The Treasury market is signaling inflation expectations are rising, and one metric shows traders anticipate cost increases will reach Federal Reserve Chair Janet Yellen’s 2 percent target.
The difference between yields on one-year U.S. government securities and same-maturity Treasury Inflation Protected Securities, a gauge of trader expectations for consumer prices over the life of the debt, climbed to 2.11 percentage points. The figure was the highest in two years.
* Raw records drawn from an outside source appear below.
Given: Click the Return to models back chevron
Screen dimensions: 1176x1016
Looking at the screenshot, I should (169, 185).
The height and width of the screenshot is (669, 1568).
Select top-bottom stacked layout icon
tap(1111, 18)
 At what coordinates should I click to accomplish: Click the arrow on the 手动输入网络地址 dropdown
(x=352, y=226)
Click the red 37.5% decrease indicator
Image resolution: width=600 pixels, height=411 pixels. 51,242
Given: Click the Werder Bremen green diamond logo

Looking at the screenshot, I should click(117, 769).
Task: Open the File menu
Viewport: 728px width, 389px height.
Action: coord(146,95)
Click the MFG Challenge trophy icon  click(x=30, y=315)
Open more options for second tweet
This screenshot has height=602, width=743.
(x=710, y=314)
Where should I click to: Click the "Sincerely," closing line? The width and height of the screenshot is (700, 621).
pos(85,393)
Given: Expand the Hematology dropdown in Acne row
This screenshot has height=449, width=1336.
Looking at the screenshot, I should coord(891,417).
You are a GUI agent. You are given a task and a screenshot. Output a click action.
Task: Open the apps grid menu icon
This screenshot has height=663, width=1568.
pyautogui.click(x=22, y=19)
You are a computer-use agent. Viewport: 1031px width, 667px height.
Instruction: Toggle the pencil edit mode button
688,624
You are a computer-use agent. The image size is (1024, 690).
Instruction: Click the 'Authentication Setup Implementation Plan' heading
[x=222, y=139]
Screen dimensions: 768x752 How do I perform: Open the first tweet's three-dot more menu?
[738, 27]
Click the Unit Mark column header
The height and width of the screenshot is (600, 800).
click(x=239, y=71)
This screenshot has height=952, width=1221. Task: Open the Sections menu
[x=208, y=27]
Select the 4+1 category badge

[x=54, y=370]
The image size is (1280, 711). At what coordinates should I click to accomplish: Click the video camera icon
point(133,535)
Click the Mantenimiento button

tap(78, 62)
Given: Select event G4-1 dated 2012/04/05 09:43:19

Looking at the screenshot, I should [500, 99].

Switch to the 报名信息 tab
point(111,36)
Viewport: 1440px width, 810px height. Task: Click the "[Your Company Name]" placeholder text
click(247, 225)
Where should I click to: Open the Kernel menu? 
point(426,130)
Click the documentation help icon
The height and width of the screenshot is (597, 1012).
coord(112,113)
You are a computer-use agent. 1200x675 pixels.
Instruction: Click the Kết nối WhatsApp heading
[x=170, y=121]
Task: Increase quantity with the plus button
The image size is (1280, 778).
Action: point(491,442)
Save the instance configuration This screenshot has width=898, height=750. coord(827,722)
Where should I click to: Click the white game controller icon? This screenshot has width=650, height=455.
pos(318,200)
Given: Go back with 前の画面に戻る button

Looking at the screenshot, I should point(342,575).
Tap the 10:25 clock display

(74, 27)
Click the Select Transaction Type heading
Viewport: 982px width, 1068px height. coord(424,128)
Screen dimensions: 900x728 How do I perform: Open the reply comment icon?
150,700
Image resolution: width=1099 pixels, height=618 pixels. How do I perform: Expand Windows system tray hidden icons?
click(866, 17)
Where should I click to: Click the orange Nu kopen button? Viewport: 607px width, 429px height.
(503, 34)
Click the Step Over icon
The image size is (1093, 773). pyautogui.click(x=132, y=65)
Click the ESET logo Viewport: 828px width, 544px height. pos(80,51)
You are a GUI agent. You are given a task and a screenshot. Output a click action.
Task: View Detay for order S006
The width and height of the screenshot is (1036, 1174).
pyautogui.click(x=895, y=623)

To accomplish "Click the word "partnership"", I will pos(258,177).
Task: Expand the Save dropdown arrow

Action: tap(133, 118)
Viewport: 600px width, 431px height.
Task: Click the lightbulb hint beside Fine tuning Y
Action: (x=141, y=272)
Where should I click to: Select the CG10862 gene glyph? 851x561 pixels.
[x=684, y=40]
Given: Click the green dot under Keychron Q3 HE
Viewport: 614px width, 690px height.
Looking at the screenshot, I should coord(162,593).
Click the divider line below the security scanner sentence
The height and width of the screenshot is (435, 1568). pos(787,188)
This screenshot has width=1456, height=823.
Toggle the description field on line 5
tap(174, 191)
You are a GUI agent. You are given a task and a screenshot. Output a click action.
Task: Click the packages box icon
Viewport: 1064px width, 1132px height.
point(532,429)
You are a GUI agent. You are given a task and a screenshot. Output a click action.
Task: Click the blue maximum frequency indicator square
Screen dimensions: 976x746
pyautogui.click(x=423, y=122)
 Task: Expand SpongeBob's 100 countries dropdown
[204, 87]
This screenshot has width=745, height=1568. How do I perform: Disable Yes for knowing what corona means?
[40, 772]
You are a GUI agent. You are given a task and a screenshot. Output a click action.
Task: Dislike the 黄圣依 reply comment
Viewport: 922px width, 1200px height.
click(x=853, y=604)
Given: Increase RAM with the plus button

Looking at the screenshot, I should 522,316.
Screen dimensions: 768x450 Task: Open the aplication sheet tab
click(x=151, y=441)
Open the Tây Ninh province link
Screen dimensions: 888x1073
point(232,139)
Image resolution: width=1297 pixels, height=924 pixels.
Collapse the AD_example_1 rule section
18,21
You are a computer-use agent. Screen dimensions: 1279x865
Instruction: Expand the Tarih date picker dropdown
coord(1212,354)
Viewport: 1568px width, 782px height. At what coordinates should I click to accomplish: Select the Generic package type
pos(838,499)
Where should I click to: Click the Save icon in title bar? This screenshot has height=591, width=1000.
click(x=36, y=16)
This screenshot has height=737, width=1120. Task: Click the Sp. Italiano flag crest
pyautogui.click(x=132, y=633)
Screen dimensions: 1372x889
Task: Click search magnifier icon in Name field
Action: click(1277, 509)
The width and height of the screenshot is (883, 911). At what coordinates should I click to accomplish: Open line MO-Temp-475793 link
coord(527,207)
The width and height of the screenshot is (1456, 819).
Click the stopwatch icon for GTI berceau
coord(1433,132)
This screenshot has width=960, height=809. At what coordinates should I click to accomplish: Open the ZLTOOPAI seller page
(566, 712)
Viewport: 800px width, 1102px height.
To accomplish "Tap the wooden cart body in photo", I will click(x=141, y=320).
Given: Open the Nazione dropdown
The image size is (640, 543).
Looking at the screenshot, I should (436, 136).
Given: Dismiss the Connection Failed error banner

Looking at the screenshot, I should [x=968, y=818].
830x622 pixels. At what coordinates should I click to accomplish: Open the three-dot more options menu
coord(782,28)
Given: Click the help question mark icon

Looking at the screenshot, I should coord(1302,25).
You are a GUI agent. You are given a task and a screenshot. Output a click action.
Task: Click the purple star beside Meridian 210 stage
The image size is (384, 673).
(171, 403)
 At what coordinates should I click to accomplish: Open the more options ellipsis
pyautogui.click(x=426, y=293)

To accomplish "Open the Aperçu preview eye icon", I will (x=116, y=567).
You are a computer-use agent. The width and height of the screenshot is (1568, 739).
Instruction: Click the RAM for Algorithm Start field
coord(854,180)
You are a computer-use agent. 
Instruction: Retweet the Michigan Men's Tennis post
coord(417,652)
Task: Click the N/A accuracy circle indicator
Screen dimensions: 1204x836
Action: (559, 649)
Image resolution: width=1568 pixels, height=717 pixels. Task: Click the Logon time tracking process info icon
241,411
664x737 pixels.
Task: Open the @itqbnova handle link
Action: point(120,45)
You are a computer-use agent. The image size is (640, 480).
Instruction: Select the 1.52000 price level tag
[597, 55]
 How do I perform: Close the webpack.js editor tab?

Inflation expectations for the next decade rose to 1.67 percent this week, the highest level since August. Crude oil has rebounded from a 12-year low, raising speculation the gain will make it easier for the Fed to increase interest rates. Policy markers held off at their meetings in January and March, citing slow inflation and declines in energy prices among the reasons. “Over the next three to six months, we’re going to see a much stronger U.S. economy, and I think we’re definitely going to be seeing some hikes coming up,” said John Gorman, the head of U.S. debt trading for Asia and the Pacific in Tokyo at Nomura Holdings Inc. Inflation measures are “definitely trending higher.”
U.S. 10-year note yields were little changed at 1.93 percent. The price of the 1.625 percent note due in February 2026 was 97 1/4. The yield will be 2.3 percent to 2.4 percent by year-end, Gorman said.
Crude oil futures contracts have climbed almost 60 percent after bottoming in February at their lowest level since 2003.
The Fed’s preferred inflation gauge climbed 1.3 percent in January from the year before, based on the most recent data. It has surged from 0.2 percent as recently as October.
Treasuries are unattractive, said Soniya Chen, a government bond analyst at Hontai Life Insurance Co. in Taipei, with $6.2 billion in assets. “The yield is too low for us,” Chen said. Hontai prefers corporate bonds in the U.S., Asia and Europe, and has taken more risk over the past month, investing in global high-yield debt and emerging-market securities, she said.